Sylvester Stallone didn't think Rambo 4 would hit theaters

Published : 08 Nov 2022 06:53 PM

Despite the high of the revamped film Rocky Balboa, Stallone didn't think that the theaters would consider screening Rambo 4 due to its content.

Although never giving up was a prominent theme in the Rocky franchise, Sylvester Stallone once lost hope in Rambo and its chances of reaching theaters. The Rambo franchise was a pillar of Stallone's early career alongside the Rocky films. As much as those franchises have cemented themselves in the action film hall of fame, the success of Rambo was not always so apparent to the lead actor.

The Rambo franchise follows Stallone's John Rambo, a retired United States Army Special Forces member who fought in the Vietnam War. His experience in the war gives him unparalleled fighting skills. However, throughout the franchise, he works through the trauma that the fighting has left him. The fourth installment, titled Rambo, follows the titular character as he is tasked with saving a group of missionaries from Burma. Rambo struggles with this, for even though he has lived in peace for years after the appropriately titled Rambo III, he is forced to do what he does best: kill bad guys.
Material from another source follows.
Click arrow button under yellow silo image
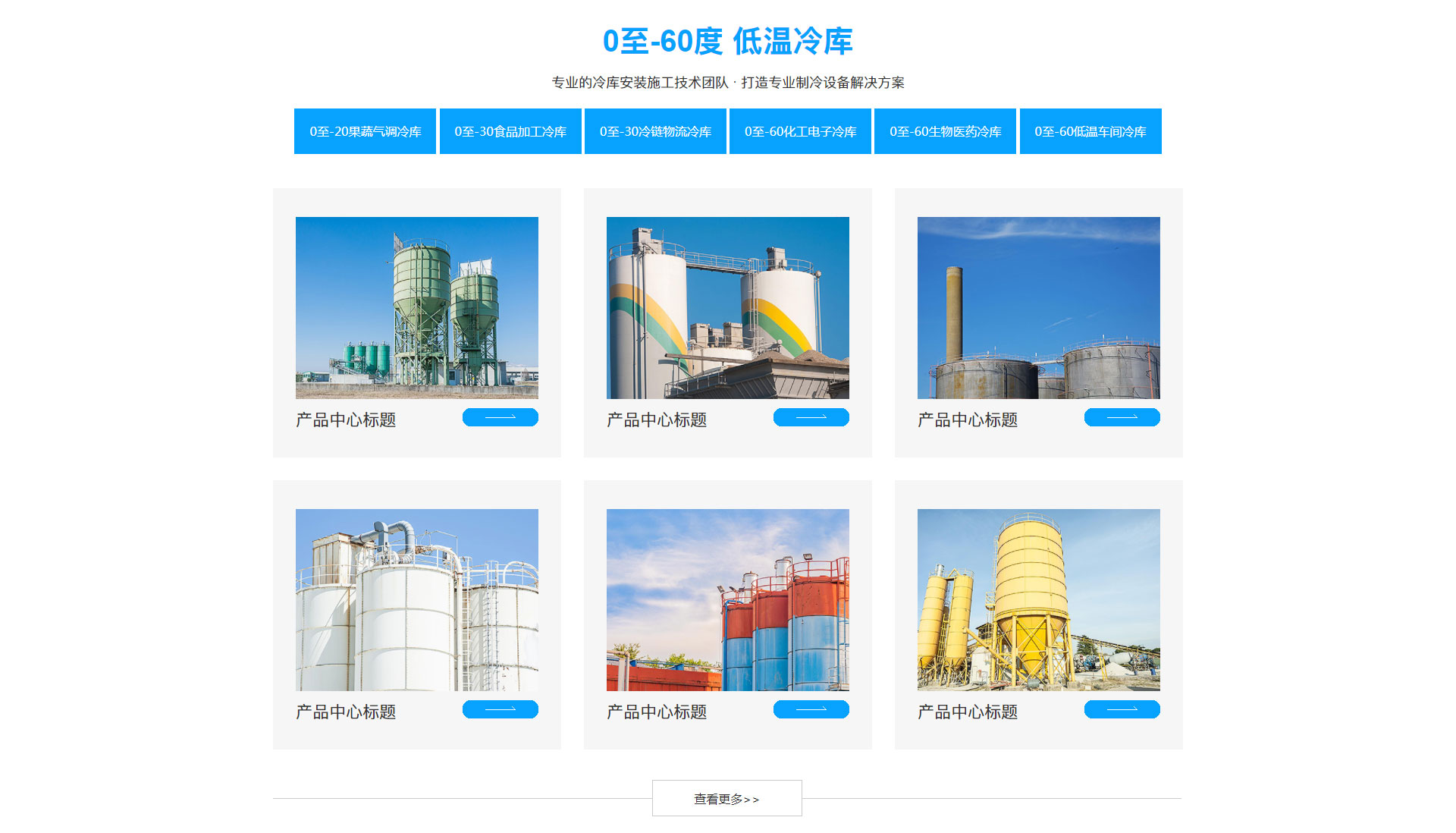The image size is (1456, 833). pyautogui.click(x=1122, y=709)
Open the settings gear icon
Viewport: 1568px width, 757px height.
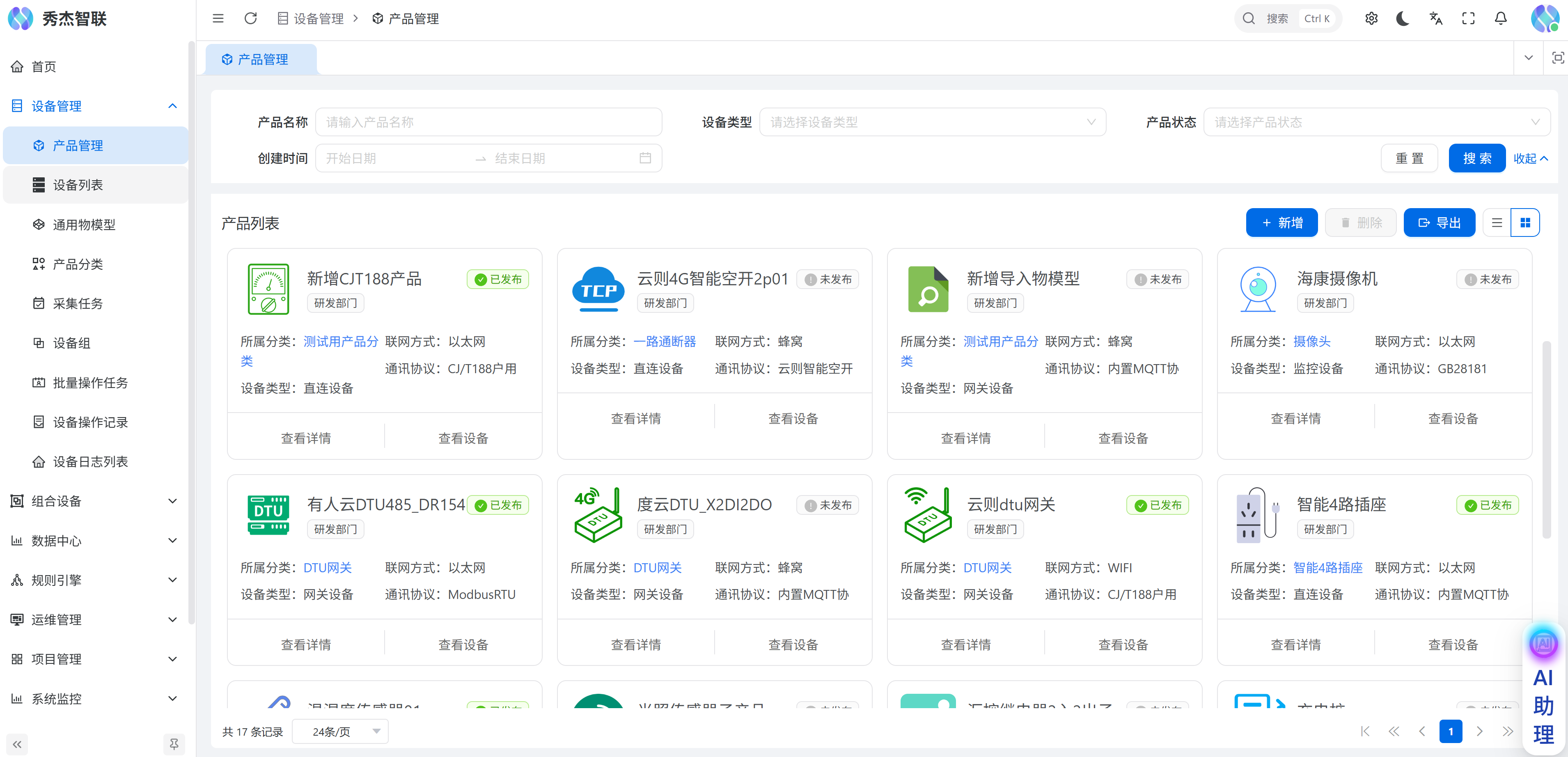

On the surface, this seems just another installment in the Rambo franchise. Rambo, however, did not shy away from the genocide happening in Burma at the time, as the film showed the killings of hundreds of innocent people. The violence was as much of a reason for Stallone wanting to make Rambo as it was for him thinking it would never reach the silver screen. Stallone tells The Hollywood Reporter that it was essential to show the horror of something like a civil war in the quote below:

One film I’m truly proud of – it’s the best action film I’ve ever done because it’s the most truthful – is Rambo IV, dealing with Burma, where they’ve had a civil war for 67 years. But I got excoriated because the movie’s so violent. And it is violent. It’s horrifying. It’s children being burnt alive. That’s what makes Civil War worse than anything. It’s your neighbor, all of a sudden, killing you. I was really happy with that film and I never thought it would ever reach the theater. I thought, “They’re never going to show this.”